Une réforme pour mieux informer les investisseurs
Face à la grogne des particuliers lésés, une députée de la majorité s’est emparée du dossier. Elle a porté la voix des investisseurs devant les institutions, jusqu’à contraindre Bruno Le Maire à sortir du silence. Le ministre a finalement admis la réalité : investir dans une résidence touristique comporte des risques évidents.
Il a surtout reconnu que les particuliers n’étaient pas suffisamment avertis avant de s’engager dans ce type d’opération. Il faut bien comprendre que si le prix du mètre carré y est si bas, ce n’est pas un hasard : la rentabilité dépend de la bonne santé du secteur touristique, et rien n’assure des revenus constants. L’immobilier, présenté trop souvent comme une valeur refuge, s’avère beaucoup plus incertain lorsqu’il repose sur la spéculation et la volatilité du tourisme.

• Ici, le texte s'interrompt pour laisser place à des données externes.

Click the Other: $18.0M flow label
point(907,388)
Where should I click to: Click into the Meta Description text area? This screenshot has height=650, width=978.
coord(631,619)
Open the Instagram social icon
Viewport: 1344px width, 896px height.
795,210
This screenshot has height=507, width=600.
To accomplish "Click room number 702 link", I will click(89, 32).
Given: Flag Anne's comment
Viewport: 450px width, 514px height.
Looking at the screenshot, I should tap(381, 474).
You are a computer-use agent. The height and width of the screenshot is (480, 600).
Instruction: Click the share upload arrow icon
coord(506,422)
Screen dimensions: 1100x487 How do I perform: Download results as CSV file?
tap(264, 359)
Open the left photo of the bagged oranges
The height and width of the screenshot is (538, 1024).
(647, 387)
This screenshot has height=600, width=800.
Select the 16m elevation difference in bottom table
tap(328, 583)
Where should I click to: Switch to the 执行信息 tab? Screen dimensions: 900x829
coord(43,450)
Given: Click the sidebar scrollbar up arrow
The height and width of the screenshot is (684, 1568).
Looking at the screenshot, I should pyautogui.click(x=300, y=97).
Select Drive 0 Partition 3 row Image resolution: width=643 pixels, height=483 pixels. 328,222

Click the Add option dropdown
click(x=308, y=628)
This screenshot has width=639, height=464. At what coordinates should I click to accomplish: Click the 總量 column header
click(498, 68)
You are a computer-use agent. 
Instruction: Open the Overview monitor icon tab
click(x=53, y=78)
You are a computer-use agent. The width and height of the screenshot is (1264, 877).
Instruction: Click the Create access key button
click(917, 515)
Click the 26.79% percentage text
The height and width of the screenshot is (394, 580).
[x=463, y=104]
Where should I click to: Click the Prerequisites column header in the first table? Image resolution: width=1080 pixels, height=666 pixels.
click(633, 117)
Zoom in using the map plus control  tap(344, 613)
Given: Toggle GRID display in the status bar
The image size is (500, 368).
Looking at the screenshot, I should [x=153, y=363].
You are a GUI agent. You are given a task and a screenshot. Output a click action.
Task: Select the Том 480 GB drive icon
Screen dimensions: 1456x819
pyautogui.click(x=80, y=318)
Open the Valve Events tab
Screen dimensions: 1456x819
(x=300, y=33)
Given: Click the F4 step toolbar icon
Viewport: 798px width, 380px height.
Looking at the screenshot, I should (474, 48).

Pas d’indemnisation prévue
La prise de parole du ministre a mis la lumière sur un problème qui, jusque-là, concernait surtout ceux qui avaient déjà subi des pertes. Pourtant, pour les épargnants qui ont vu fondre leurs économies dans ces résidences, l’intervention du gouvernement n’a pas changé la donne.
Beaucoup espéraient un geste, une compensation, au motif qu’ils n’avaient pas été suffisamment informés des dangers. Mais le ministère s’en tient à une promesse : améliorer l’information, sans remettre en cause les pertes déjà subies. Pour les investisseurs lésés, l’amertume demeure. L’histoire retiendra peut-être ce signal d’alarme, mais pour ceux qui ont déjà payé le prix fort, le temps des comptes n’aura pas rimé avec réparation.